Le grondement de la montagne (Yasunari Kawabata)

Fin de parcours zen.

Il lui parut étrange, au matin, ce rêve d’une île où il n’était jamais allé.
Quels délices que l'écriture de Yasunari Kawabata, prix Nobel nippon de littérature, que l'on a déjà croisé ici par deux fois avec Les belles endormies et Pays de neige.
Des trois, c'est Pays de neige qui reste le plus accessible et le moins extrême-oriental. Tandis que Le grondement de la montagne rappelle plutôt les nipponneries des Belles endormies.
Il y est encore question de la solitude(1), de la vieillesse, du regard d'un vieil homme sur de jeunes femmes. Du poids des ans, quand la tête vient à peser trop lourd sur les épaules.
Et de sommeil, le sommeil innocent ou le sommeil éternel(2).
[...] Tout à l’heure, dans le train, je me demandais si on pourrait envoyer sa tête au blanchissage ou la faire réparer. La couper… ce serait peut-être un peu violent. Mais enfin, détacher provisoirement la tête du tronc, en disposer comme de linge sale. À l’Hôpital universitaire, par exemple : « Voulez-vous vous en charger ? » Ils laveraient le cerveau, répareraient les ratés, pendant que le corps dormirait sans rêver ni se retourner. 
Le regard de Kikuko s’assombrit. « Père, vous êtes fatigué ? 
— Oui, répondit-il. Aujourd’hui même, au bureau, je recevais quelqu’un. J’ai tiré une bouffée de ma cigarette, je l’ai posée sur le cendrier, j’en ai allumé une autre et l’ai posée sur le cendrier ; voilà trois cigarettes qui se fumaient toutes seules, en rang, toutes aussi longues les unes que les autres. J’en avais honte ! En effet, dans le train, l’idée de se faire lessiver la tête lui était venue, mais la notion de son corps endormi l’avait séduit plus que celle d’un cerveau mis à neuf. Certes, il était las.
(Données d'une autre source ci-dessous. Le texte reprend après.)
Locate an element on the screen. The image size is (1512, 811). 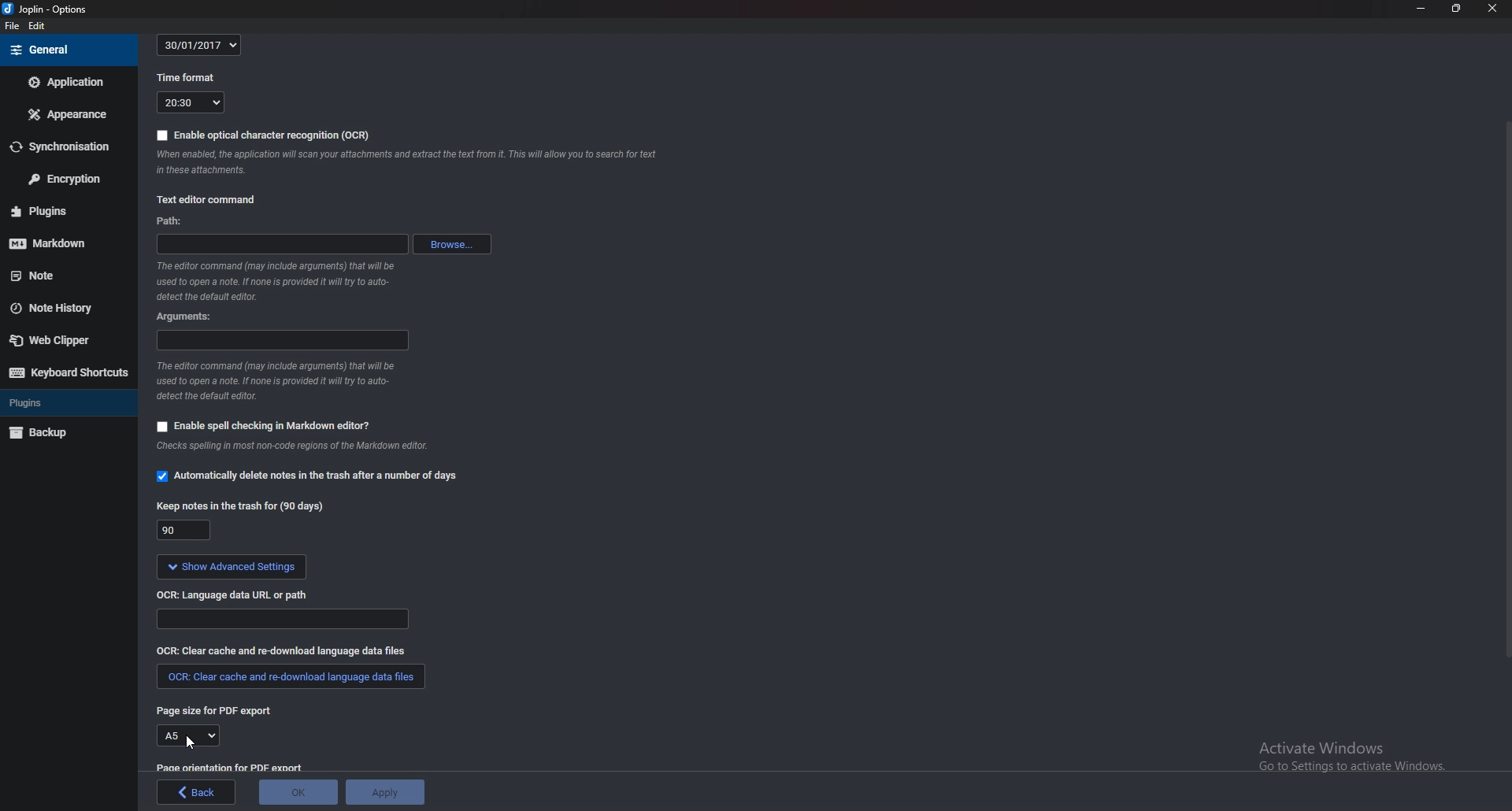
Note history is located at coordinates (60, 310).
Car Shingo est au bout de son chemin et il entend déjà le grondement de la montagne.
[...] Shingo se demanda s’il n’entendait pas la mer, mais non, c’était bien le grondement de la montagne. Il ressemble, ce grondement, à celui du vent lointain, mais c’est un bruit d’une force profonde, un rugissement surgi du coeur de la terre. Comme il semblait à Shingo qu’il ne résonnait peut-être que dans sa tête et pouvait provenir d’un bourdonnement d’oreilles, il secoua le chef. Le bruit cessa. Alors, Shingo fut effrayé. Il frissonna comme si l’heure de sa mort lui avait été révélée.
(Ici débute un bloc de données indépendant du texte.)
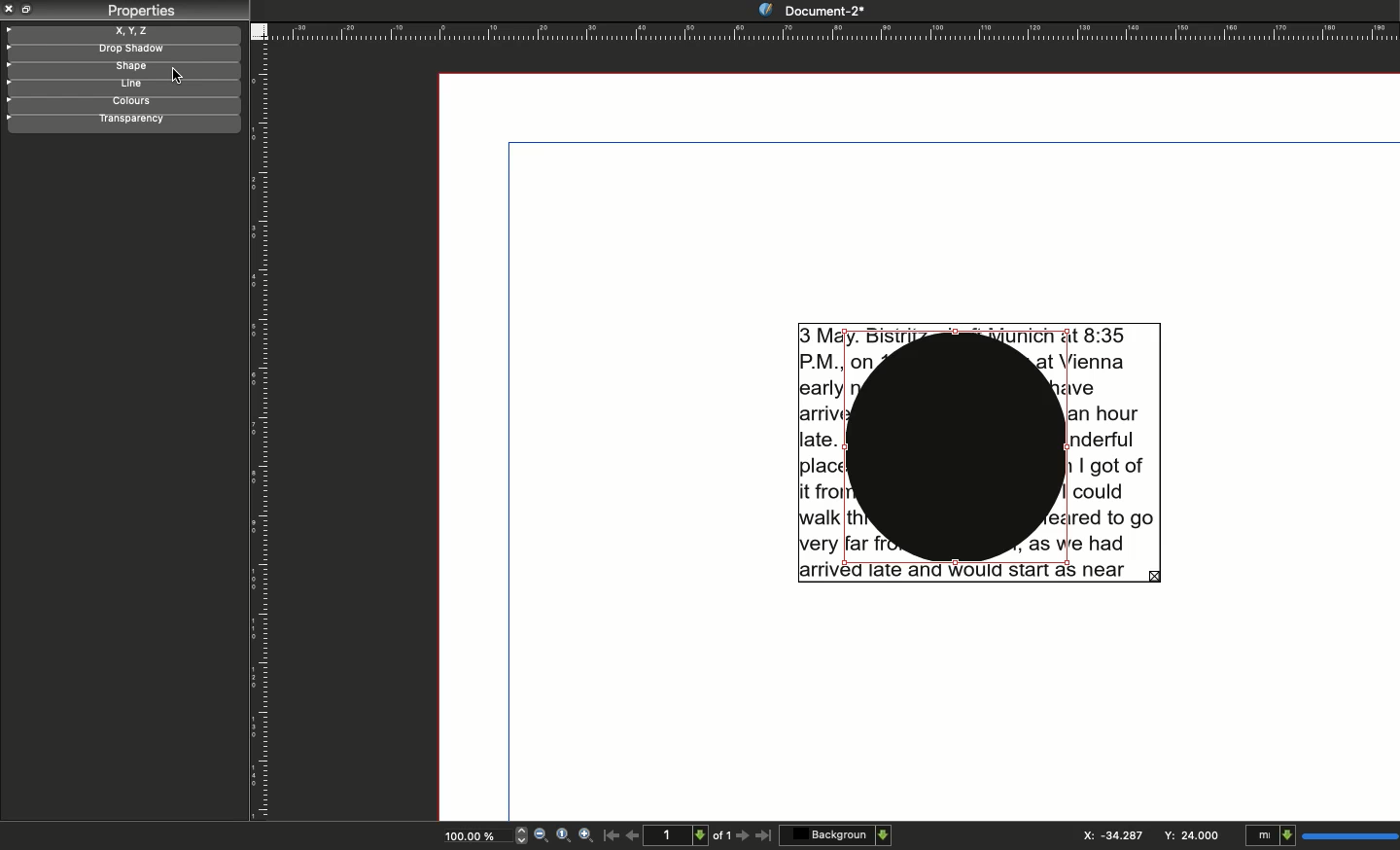  I want to click on Shape, so click(127, 67).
Comme pour ajouter à l'étrangeté asiatique, les chapitres du livre sont autant d'épisodes parus à l'origine dans des journaux ou magazines nippons : il arrive donc que Kawabata rappelle ce qui s'est passé quelques pages auparavant et répète quelques scènes sous un angle légèrement différent, comme un écho du nouveau chapitre.
On y goûte tout l'art de la contemplation dont savent faire preuve les maîtres zen, et les petites scènes quotidiennes s'alignent, pages après pages, où l'on découvre la vie familiale de ces très lointains japonais.
Shingo a jadis épousé la soeur de celle qu'il convoitait, sa fille est en passe de divorcer et son fils ne rentre pas souvent à la maison où l'attend pourtant sa jeune épouse Kikuko. Une jeune femme délaissée qui allume encore quelque étincelle dans le regard vieillissant de Shingo.
Au fil des pages et des dernières saisons qui passent, le viel homme désabusé et fatigué se demande ce qu'il y a eu de bien dans sa vie, ce qu'il faut en garder.
Il n'y verra finalement que le fait d'avoir traversé la guerre ...
(1) - à seize ans, Kawabata avait déjà perdu parents, soeur et même grands parents .. 
(2) - Kawabata se gavait de somnifères et se suicida au gaz à l'âge de 72 ans

Pour celles et ceux qui aiment le Japon. 
Ces pages datent de 1954 en VO et sont superbement traduites du japonais par Sylvie Regnault-Gatier.